**About this exercise**
Transcribe the line containing "985x767 pixels." and every line after it, exactly, through the end of the records.

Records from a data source
.....

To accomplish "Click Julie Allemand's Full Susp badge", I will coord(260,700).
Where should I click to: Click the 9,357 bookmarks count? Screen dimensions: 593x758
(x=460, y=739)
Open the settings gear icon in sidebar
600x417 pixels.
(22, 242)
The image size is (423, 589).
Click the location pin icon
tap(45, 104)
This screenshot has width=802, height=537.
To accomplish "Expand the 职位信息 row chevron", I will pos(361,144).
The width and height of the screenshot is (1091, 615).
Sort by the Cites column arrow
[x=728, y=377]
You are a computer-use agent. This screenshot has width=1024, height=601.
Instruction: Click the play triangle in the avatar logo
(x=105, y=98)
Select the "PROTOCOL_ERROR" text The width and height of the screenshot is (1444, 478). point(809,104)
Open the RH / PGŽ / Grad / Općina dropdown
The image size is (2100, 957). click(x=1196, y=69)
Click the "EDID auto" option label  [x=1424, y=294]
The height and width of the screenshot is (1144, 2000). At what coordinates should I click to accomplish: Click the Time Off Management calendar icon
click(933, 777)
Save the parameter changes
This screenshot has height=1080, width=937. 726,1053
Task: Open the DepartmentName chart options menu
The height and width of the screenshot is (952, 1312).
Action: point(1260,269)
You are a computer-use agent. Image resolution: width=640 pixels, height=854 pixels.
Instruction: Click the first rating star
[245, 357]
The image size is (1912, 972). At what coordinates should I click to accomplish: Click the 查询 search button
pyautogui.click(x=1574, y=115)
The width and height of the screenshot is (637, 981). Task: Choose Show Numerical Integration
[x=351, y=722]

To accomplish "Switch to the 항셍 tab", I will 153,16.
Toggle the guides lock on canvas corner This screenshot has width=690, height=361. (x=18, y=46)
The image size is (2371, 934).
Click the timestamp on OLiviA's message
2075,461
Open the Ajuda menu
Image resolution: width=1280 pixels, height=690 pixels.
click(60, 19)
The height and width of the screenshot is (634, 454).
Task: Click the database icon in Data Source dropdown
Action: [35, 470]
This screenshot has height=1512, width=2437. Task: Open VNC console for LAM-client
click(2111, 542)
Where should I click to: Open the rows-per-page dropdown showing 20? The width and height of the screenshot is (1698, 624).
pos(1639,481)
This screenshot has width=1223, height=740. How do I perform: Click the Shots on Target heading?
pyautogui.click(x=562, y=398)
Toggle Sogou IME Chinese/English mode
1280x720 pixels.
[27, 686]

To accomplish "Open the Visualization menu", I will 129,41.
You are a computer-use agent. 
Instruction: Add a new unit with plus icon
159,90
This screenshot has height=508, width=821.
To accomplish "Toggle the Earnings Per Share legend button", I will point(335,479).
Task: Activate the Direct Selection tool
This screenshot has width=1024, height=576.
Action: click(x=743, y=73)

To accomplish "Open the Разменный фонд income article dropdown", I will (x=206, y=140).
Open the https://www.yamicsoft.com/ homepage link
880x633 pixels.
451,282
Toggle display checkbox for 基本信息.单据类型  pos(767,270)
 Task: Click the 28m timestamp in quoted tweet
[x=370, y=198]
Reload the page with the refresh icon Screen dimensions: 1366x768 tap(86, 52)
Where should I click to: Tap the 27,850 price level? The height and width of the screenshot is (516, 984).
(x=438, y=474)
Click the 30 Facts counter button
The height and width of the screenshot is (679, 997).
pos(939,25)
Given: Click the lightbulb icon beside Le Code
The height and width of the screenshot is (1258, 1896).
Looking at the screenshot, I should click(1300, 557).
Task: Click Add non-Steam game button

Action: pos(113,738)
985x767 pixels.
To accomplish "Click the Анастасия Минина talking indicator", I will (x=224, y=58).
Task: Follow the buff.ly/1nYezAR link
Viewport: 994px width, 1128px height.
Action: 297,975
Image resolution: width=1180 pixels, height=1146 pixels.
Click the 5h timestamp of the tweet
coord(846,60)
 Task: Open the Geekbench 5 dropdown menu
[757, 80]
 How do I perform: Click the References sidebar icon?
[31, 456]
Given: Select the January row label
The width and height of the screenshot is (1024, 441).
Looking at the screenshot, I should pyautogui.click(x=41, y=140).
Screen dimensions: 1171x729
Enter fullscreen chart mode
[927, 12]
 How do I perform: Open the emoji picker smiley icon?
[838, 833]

.....

**Answer to this exercise**
985x767 pixels.
To accomplish "Click the Анастасия Минина talking indicator", I will (x=224, y=58).
Task: Follow the buff.ly/1nYezAR link
Viewport: 994px width, 1128px height.
Action: 297,975
Image resolution: width=1180 pixels, height=1146 pixels.
Click the 5h timestamp of the tweet
coord(846,60)
 Task: Open the Geekbench 5 dropdown menu
[757, 80]
 How do I perform: Click the References sidebar icon?
[31, 456]
Given: Select the January row label
The width and height of the screenshot is (1024, 441).
Looking at the screenshot, I should pyautogui.click(x=41, y=140).
Screen dimensions: 1171x729
Enter fullscreen chart mode
[927, 12]
 How do I perform: Open the emoji picker smiley icon?
[838, 833]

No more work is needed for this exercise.